- **WHAT TO PRODUCE**: Search the data for the word "computer" and copy each line that has it.

(Extracted data entries)
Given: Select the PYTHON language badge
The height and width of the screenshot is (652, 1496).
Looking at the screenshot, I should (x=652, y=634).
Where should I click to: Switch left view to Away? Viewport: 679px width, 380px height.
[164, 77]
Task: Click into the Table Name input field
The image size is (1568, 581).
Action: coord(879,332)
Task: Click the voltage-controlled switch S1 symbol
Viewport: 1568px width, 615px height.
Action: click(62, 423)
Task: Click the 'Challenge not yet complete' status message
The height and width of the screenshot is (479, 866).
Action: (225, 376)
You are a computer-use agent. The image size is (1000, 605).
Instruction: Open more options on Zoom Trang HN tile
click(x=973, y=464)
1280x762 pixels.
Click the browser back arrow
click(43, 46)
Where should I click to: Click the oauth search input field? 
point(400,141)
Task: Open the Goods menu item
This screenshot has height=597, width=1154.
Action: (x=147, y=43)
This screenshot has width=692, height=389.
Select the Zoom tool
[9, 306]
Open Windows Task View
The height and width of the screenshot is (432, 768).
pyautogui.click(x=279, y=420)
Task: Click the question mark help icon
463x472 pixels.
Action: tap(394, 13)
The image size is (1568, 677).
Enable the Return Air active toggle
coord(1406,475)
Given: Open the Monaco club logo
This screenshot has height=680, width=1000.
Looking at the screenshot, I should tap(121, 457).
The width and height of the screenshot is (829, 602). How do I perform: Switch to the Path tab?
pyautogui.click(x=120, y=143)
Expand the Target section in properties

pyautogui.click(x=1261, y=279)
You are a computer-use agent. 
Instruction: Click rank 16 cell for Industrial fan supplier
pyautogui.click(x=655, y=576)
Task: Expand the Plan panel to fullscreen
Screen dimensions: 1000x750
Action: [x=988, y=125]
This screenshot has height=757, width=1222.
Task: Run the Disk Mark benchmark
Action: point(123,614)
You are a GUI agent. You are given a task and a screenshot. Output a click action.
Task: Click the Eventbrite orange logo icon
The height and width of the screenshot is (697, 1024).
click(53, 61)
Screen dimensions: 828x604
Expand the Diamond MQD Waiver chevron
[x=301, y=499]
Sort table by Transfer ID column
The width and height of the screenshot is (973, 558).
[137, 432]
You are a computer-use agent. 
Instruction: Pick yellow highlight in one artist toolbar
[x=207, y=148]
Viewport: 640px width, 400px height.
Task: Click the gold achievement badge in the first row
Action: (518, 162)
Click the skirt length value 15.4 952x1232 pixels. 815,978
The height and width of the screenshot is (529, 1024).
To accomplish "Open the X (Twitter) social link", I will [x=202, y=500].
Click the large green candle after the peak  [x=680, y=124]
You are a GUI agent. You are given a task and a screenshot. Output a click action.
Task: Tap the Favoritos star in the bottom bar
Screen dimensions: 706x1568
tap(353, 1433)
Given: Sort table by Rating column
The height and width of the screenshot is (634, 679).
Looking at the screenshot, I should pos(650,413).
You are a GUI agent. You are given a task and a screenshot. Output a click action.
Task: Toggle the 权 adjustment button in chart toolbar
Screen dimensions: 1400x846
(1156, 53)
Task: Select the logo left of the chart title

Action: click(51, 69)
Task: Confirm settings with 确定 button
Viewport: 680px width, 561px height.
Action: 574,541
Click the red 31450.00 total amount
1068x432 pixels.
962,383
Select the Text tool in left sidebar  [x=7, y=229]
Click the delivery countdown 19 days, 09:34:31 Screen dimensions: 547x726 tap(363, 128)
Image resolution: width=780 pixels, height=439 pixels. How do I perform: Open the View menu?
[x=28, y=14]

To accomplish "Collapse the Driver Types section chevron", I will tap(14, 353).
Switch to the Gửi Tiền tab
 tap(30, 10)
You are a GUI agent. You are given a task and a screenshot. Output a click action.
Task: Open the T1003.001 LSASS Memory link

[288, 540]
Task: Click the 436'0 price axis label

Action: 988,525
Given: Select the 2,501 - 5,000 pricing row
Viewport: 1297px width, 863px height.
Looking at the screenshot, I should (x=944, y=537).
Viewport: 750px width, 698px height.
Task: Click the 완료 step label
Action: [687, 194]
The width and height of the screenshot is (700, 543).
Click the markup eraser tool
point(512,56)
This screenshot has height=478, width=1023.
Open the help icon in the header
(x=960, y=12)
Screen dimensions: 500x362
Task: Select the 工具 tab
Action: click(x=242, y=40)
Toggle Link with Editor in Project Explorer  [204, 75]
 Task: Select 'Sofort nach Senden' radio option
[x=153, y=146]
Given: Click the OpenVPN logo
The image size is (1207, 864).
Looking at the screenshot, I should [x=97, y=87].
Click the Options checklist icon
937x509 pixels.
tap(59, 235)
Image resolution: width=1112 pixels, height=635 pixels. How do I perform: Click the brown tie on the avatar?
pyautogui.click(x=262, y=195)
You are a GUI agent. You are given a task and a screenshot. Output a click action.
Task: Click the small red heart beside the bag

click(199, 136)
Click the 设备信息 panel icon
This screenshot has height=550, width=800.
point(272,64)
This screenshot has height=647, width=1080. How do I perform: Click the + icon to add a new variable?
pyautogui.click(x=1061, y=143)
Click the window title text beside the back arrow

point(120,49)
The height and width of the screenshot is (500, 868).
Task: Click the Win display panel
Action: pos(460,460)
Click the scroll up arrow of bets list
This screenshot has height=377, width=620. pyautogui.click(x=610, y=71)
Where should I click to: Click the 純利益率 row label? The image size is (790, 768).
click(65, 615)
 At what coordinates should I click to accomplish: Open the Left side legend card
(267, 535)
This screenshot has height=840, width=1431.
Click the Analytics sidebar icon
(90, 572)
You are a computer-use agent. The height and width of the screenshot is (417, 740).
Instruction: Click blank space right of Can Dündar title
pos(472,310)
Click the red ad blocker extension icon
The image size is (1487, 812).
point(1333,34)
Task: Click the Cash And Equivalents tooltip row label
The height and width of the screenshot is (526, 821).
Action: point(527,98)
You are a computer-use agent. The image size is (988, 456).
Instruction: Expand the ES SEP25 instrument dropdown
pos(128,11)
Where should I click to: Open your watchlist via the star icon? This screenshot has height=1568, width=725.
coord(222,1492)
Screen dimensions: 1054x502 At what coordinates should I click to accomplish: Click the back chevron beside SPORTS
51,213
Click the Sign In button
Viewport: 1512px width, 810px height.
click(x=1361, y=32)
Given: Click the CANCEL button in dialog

- **REPLY**:
You are a computer-use agent. The image size is (1000, 605).
You are a computer-use agent. 
You are a computer-use agent. 
You are a computer-use agent. The height and width of the screenshot is (417, 740).
You are a computer-use agent. The image size is (988, 456).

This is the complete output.